If git didn't have this setting, then after checking out a bash file with LFs in it, there are many Windows editors that would not be able to edit that file properly. That's a limitation of those editors & nobody should be using those pieces of software to edit bash files. This is a problem that is entirely out of scope for a VCS & not something Git should ever have tried to solve.
In fact, having git solve this disincentives Windows editors from solving it correctly.
You will have the same problem if you build a Linux container image using scripts that were checked out on the windows host machine. What's even more devious is that some editors (at least VS Code) will automatically save .sh files with LF line endings on Windows, so the problem doesn't appear for the original author, only someone who clones the repo later. I spent probably half a day troubleshooting this a while back. IMO it's not the fault of any one tool, it's just a thing that most people will never think about until it bites them.
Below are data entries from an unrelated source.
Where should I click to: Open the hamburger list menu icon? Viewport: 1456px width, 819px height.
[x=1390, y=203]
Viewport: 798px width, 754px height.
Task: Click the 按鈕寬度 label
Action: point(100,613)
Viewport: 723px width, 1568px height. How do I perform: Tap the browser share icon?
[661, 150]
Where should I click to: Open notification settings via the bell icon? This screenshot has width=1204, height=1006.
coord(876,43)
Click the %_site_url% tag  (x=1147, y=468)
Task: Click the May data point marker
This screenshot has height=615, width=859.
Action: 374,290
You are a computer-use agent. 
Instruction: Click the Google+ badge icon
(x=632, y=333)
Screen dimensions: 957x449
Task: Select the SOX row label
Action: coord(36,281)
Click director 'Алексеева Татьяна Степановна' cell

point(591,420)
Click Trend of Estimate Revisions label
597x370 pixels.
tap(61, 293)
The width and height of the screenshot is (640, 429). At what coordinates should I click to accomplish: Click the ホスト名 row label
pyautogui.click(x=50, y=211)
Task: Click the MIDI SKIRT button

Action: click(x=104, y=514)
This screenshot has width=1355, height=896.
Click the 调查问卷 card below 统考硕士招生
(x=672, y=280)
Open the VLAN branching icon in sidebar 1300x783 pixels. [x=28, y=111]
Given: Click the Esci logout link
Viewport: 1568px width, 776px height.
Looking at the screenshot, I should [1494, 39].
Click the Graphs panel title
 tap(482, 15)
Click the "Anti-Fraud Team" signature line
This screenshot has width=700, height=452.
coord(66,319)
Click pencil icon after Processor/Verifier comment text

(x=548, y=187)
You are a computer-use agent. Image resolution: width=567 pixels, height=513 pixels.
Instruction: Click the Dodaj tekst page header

TL;DR - if your repo will contain bash scripts, use .gitattributes to make sure they have LF line endings.
Also the full story here seemed to be
1. Person installs git on Windows with autocrlf enabled, automatically converting all LF to CRLF (very cursed in itself in my opinion).
2. Does their thing with git on the Windows' side (clone, checkout, whatever).
3. Then runs the checked out (and now broken due to autocrlf) code on Linux instead of Windows via WSL.